Incarcerated students also get left behind by free college programs, the study found. While 12 of the programs don’t explicitly exclude them, even those programs have eligibility requirements that prevent them from participating. For example, some programs require proof of residency and it’s unclear whether their location during that time in custody counts. Other programs want incarcerated students to express their intent to stay in the state post-college, but transfers between facilities make that a difficult commitment for them to make. Lack of access to the internet and their own documents while in prison can also make it hard to qualify for the program.
It can be “nearly impossible” for these students to benefit from free college programs, and the stakes of neglecting incarcerated students are high, said co-author Satra Taylor, a higher education policy analyst at The Education Trust. The United States incarcerates 2.3 million people, disproportionately people of color, while higher education in prison reduces rates of recidivism by 28%.
“600,000 people every year leave prison and try to restart their lives,” Taylor added. “If these individuals don’t have access to free college programs while they’re incarcerated, once they’re released, we face the tension [that] these individuals may end up going back to prison because they can’t restart their lives and contribute to their upward mobility.”
The report also focuses on barriers for undocumented students, who – like incarcerated students – can only participate in about half of the free college programs that exist.
These students don’t have many other options for an affordable college education, Ramirez-Mendoza pointed out. Undocumented students, including recipients of the Deferred Action for Childhood Arrivals (DACA) program, can’t access federal financial aid, and only 12 states offer in-state tuition and state financial aid to them.
Statewide free college programs “might be the only affordable pathway,” he said.
Jones doesn’t think these students have just been overlooked. For policymakers, “one way to keep the costs down is to reduce who is eligible in ways that may not be so obvious to the general public,” she said. It’s cheaper, and it circumvents possible tensions with constituents over who deserves higher education as a public good, she added.
As the COVID-19 pandemic continues, authors recognize that cash-strapped states might not be able to afford all of their equity goals for free college programs right now. Though it’s an investment, they can at least make incremental improvements. Authors argue it will ultimately be in their best interest as the health crisis and economic downturn continue to highlight inequities.
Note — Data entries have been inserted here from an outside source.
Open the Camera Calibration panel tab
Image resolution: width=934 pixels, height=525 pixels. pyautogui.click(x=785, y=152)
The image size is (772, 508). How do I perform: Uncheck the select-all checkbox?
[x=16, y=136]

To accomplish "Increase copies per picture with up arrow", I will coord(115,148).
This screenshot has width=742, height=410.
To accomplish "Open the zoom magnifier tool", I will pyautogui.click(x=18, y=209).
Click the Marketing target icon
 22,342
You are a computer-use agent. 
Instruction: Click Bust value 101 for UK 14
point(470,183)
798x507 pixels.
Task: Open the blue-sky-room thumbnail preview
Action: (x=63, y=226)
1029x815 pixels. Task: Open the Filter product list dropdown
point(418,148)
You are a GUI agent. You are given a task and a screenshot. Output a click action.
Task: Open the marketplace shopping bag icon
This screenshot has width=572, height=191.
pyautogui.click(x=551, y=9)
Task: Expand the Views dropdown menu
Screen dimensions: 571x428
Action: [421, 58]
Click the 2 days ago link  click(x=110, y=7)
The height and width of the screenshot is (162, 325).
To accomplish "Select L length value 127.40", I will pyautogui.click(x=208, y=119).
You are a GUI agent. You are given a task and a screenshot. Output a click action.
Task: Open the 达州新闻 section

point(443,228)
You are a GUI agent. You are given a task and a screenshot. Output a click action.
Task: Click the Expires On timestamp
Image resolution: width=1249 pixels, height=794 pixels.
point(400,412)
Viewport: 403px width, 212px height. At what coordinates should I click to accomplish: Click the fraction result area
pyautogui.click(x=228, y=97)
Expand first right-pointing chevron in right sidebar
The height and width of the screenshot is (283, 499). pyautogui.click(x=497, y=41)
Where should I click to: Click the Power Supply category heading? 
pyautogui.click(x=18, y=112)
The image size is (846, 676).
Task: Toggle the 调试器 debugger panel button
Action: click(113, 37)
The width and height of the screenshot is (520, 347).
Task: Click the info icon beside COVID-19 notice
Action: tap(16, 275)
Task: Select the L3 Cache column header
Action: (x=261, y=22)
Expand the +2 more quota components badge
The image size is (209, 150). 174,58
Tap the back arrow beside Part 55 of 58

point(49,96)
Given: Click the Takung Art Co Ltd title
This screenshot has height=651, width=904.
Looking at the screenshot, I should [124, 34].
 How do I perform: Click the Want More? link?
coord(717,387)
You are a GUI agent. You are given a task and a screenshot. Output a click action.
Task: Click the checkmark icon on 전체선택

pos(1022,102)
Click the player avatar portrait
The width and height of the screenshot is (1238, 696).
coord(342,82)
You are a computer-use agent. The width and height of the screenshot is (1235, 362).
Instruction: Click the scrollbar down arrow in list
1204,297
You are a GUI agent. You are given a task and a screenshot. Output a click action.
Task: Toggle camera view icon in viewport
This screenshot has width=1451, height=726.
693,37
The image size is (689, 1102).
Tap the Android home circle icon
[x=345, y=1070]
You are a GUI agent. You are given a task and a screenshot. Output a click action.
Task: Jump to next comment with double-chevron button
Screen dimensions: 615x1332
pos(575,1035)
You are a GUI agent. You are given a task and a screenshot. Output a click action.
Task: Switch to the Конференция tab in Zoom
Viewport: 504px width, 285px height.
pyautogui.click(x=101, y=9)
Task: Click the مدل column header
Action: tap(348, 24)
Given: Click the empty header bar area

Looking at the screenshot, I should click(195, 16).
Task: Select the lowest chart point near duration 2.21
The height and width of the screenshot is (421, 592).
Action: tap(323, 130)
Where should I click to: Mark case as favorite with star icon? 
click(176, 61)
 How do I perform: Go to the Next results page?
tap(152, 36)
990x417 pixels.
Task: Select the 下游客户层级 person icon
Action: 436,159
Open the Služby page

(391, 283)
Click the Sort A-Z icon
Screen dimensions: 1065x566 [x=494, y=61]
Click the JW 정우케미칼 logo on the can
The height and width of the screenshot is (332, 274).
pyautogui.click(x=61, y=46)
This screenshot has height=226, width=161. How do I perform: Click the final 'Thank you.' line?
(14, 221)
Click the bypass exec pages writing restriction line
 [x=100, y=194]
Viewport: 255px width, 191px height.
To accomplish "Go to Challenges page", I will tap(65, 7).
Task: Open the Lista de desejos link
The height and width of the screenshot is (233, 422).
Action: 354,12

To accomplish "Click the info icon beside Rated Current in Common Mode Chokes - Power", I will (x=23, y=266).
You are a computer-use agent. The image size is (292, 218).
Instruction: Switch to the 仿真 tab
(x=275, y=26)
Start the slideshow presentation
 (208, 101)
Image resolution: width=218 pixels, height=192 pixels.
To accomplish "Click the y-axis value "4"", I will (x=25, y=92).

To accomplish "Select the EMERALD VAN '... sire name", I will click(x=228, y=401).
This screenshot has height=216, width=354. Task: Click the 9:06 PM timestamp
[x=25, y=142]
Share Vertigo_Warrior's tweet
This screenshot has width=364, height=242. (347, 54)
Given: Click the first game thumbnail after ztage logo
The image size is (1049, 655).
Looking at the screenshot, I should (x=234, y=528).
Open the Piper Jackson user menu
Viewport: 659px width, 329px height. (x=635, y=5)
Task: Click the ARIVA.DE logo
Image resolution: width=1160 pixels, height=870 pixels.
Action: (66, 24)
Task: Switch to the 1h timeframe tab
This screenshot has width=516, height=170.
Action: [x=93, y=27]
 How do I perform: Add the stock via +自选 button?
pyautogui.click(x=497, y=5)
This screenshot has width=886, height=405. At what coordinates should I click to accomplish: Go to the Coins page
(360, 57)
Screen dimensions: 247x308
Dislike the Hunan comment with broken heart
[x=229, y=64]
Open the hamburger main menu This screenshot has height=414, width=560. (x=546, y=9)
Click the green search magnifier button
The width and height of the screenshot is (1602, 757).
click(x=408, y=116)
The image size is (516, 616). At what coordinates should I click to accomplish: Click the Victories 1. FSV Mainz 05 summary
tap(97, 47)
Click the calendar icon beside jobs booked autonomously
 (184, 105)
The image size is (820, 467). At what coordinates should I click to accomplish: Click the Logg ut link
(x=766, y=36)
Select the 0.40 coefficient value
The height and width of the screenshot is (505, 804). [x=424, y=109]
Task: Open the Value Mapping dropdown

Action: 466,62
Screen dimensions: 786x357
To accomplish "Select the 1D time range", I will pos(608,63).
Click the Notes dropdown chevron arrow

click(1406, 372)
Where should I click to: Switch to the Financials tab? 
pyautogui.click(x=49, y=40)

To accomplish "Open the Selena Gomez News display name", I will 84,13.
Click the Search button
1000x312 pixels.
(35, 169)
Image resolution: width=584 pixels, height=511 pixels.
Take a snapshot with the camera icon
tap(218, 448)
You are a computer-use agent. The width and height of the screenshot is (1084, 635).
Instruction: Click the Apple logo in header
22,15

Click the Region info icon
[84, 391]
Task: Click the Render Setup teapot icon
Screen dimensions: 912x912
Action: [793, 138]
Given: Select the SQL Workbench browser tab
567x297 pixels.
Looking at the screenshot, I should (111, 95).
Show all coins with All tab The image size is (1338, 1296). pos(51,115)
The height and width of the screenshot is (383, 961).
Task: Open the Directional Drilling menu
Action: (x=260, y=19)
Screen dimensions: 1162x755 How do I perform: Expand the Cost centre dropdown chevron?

“Given a college education is more expensive and important than ever, equitable free college programs could be an equitable first step in forging a new future in which students – especially students from low-income backgrounds, students of color and non-traditional students – are no longer forced to shoulder this crushing debt to pursue their college dreams,” said Ramirez-Mendoza. “And then the country gets the highly-educated workforce that they need to have a recovering and thriving economy.”